[Dataset entries]
===============

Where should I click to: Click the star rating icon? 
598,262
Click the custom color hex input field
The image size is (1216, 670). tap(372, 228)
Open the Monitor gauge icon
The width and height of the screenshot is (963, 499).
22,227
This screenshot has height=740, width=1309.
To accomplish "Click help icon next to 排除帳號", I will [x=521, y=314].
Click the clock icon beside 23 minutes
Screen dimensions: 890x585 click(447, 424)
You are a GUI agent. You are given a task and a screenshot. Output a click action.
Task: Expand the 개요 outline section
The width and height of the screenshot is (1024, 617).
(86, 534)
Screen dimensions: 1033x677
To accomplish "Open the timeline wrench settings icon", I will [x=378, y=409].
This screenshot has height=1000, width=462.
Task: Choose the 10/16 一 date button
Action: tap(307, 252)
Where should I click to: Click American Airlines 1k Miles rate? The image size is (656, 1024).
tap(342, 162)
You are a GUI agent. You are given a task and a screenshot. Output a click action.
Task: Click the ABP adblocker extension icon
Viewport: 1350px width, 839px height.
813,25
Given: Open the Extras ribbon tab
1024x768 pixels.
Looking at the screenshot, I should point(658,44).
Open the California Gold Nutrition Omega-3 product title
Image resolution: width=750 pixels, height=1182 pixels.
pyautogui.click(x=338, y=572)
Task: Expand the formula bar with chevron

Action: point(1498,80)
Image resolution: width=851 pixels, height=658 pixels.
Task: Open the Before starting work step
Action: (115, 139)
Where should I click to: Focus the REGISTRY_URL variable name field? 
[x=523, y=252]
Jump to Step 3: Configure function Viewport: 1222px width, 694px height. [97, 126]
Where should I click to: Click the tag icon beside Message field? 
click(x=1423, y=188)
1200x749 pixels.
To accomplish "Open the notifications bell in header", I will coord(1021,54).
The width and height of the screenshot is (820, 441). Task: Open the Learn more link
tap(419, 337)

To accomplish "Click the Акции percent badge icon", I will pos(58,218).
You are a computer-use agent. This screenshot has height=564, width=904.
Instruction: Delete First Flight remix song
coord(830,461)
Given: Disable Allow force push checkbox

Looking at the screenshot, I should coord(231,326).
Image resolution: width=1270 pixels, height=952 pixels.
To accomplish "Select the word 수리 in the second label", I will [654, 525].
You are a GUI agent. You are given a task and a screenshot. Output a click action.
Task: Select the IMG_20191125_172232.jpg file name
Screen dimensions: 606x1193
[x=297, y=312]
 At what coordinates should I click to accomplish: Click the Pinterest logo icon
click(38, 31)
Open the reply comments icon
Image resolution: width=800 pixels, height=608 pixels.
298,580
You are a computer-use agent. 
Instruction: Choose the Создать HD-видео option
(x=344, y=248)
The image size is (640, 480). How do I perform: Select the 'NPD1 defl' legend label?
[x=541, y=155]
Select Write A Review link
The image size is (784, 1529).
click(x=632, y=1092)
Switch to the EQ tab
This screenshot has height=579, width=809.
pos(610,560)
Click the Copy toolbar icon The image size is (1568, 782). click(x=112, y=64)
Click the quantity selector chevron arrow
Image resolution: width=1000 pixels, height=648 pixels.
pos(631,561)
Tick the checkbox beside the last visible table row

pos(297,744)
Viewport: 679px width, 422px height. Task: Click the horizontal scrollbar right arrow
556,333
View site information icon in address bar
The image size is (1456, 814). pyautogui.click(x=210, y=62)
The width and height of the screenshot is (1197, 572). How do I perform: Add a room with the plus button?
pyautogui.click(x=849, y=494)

===============

What you should do:
Beginning with the line above that contains "At what coordinates", copy each line exactly up to and including the line that contains "Click the Copy", and go no further.

Your response:
 At what coordinates should I click to accomplish: Click the Pinterest logo icon
click(38, 31)
Open the reply comments icon
Image resolution: width=800 pixels, height=608 pixels.
298,580
You are a computer-use agent. 
Instruction: Choose the Создать HD-видео option
(x=344, y=248)
The image size is (640, 480). How do I perform: Select the 'NPD1 defl' legend label?
[x=541, y=155]
Select Write A Review link
The image size is (784, 1529).
click(x=632, y=1092)
Switch to the EQ tab
This screenshot has height=579, width=809.
pos(610,560)
Click the Copy toolbar icon The image size is (1568, 782). click(x=112, y=64)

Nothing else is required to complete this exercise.